Her fingers tighten in my hair. “It’s not enough.”
That confession pours heat low and deep through me. I guide her backward slowly, step by step, my mouth barely leaving hers. She bumps softly into the edge of the couch, and her breath stutters as I steady her hips with my hands.
“Kyle,” she whispers again, not with fear this time, but with quiet, almost reverent need.
I lean my forehead to hers. “Yeah, sweetheart?”
She swallows, her fingers trembling as they slide down the front of my shirt, tugging the fabric gently. “Touch me.”
Heat flashes through me, but I keep my touch slow, sliding my palms up her sides. My thumbs brush the underside of her ribs. She arches into the contact like her body has been waiting all day for someone to touch her without asking for something in return.
I kiss her again, deeper this time, guiding her gently onto the couch and lowering her into a promise instead of a mistake. Her back sinks into the cushions, and I follow her down, letting my weight settle only when she pulls me closer with both hands.
“I need you.” Her breath feathers across my jaw, warm and shaking.
“You have me,” I whisper, my lips brushing her throat, capturing the tiny, trembling pulse beneath her skin.
She shivers, her hands sliding under my shirt, fingertips tracing up my spine with a tenderness that absolutely wrecks me.
I lift the fabric over my head, tossing it aside, and her eyes drink me in with something that hits deeper than desire.
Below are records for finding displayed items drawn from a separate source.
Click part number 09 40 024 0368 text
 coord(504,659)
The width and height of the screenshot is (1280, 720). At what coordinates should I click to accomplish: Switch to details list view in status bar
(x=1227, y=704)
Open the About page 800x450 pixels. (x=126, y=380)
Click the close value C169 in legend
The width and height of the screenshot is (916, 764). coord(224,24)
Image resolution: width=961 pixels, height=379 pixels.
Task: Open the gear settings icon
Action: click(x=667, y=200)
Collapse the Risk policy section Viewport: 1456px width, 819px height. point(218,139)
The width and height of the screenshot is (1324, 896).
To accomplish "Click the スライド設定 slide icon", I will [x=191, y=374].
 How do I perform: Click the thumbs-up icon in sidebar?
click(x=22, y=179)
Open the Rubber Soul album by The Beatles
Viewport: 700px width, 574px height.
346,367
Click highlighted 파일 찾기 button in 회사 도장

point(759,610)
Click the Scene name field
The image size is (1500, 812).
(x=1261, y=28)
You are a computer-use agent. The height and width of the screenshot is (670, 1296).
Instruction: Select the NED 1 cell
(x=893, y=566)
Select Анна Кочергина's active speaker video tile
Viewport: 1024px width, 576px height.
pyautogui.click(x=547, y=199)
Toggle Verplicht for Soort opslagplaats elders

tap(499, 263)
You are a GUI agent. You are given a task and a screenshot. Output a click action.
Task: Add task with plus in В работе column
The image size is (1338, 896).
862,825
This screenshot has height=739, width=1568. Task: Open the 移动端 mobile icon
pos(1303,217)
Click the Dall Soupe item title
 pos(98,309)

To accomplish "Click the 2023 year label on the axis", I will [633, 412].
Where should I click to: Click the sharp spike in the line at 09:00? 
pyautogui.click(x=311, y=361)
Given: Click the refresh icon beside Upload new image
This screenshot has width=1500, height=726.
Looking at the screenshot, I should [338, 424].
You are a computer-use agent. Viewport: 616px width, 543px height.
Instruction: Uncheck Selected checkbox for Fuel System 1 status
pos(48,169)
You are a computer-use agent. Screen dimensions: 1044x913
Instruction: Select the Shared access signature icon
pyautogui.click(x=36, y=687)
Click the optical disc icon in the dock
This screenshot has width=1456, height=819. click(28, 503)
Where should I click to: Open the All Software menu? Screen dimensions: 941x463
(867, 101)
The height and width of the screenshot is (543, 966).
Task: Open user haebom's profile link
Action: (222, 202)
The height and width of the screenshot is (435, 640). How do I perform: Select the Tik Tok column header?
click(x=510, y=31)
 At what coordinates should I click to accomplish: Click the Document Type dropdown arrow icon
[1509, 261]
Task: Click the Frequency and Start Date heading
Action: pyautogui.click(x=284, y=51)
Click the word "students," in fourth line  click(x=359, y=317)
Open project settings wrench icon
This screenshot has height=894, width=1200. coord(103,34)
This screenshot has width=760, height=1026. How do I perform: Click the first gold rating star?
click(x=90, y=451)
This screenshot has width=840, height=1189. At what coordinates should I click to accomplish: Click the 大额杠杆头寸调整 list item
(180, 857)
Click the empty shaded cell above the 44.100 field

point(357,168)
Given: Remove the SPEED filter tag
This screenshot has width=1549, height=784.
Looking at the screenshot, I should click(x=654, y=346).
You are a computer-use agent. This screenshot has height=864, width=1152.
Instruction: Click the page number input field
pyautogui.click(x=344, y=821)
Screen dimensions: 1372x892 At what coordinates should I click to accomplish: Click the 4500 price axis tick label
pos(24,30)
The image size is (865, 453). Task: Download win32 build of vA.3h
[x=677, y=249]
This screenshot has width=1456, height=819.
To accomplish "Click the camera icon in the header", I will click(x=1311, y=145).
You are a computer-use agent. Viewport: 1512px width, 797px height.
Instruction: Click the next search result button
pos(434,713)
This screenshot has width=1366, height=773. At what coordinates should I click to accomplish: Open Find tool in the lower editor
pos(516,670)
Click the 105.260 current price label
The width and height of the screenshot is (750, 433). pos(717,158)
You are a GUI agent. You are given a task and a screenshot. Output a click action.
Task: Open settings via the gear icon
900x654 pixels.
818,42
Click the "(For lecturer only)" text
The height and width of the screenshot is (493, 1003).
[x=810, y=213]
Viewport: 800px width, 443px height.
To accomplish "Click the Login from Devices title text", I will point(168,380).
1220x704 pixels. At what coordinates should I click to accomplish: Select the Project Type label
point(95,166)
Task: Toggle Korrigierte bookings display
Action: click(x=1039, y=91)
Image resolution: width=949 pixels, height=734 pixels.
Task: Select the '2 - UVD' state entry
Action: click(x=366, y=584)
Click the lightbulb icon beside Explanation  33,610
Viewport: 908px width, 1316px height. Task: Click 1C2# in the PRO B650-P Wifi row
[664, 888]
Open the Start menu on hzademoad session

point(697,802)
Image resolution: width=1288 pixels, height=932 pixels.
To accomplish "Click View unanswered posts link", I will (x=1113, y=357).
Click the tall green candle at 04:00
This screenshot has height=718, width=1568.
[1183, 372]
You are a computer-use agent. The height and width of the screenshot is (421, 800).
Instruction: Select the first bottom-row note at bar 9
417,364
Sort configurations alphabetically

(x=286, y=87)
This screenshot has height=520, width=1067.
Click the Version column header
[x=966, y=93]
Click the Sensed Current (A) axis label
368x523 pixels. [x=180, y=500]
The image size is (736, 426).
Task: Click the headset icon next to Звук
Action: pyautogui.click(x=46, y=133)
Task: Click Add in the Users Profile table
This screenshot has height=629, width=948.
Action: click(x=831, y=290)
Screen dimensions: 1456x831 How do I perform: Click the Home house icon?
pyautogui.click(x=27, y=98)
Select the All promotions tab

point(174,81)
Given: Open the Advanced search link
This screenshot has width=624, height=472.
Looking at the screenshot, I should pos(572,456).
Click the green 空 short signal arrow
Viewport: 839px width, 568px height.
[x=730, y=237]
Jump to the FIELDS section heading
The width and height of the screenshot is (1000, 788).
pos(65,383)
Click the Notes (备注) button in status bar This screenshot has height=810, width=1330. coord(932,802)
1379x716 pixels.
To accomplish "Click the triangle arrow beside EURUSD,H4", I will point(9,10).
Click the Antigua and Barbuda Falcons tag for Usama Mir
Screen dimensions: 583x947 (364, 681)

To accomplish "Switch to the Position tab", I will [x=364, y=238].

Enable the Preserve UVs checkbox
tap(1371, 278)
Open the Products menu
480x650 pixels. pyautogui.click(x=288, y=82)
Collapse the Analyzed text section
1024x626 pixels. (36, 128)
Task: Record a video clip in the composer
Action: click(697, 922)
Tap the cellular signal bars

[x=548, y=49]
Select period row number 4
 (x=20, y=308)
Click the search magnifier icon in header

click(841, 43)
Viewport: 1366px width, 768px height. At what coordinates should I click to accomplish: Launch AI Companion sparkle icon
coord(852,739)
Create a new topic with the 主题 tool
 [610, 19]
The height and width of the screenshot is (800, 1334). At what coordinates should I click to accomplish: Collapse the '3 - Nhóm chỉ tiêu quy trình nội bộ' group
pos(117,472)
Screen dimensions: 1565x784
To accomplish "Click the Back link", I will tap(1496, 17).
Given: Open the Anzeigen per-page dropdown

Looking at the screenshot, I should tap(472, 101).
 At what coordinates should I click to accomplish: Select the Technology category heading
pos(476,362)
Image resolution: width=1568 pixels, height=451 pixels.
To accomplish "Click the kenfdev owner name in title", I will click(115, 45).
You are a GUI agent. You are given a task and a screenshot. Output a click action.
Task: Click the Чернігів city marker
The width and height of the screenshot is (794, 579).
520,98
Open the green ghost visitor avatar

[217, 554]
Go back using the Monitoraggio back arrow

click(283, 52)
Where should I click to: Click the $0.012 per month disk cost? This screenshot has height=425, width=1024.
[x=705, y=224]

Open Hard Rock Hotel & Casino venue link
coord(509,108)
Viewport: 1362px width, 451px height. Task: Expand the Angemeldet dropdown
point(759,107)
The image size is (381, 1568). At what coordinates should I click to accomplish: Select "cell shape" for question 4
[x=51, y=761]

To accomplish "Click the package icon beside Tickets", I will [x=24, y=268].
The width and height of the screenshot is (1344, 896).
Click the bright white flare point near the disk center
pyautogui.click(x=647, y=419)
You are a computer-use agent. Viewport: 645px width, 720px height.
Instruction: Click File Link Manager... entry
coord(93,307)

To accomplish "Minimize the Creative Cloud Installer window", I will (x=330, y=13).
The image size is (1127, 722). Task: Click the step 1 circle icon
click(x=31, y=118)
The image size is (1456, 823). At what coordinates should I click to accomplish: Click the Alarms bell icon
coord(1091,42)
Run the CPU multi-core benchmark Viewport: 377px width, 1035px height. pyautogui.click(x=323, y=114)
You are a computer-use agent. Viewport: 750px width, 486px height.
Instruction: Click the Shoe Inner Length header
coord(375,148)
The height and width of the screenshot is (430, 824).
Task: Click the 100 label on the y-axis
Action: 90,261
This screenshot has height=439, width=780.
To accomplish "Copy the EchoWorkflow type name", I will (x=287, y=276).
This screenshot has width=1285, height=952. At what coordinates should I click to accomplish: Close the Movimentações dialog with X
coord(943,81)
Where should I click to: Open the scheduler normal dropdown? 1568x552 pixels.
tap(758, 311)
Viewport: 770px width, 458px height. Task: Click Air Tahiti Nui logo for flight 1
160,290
I lower my body to hers but keep enough space so that she can breathe, my forearm braced beside her head.
Her hands skim my torso, mapping every line, every breath, every tremor.
“Is this okay?” I murmur against her collarbone, kissing a trail up the curve of her neck.
“Yes,” she breathes, arching into me. “More.”
So, I give her more. The slide of my mouth along her jaw, the warmth of my hands at her hips, the slow drag of her blouse upward until she lifts her arms and lets me pull it over her head.
She lies beneath me in just her bra, eyes soft and trembling and sure.
“Jesus, Alycia…” I whisper, brushing my thumb under the strap on her shoulder. “You’re beautiful.”
Her breath shudders out of her as she reaches up, grabs a fistful of my hair, and pulls me down into another deep kiss.
When her legs slide around my hips, drawing me flush against her, the soft moan she gives me is enough to make every part of me vow to never let her fear anything here again.
Her fingers trace my jaw, my cheek, my mouth—touches like confessions, soft and shaking.
“I love you,” she whispers again onto my lips. “I love you.”
I kiss her like those words are the first ones I’ve ever understood.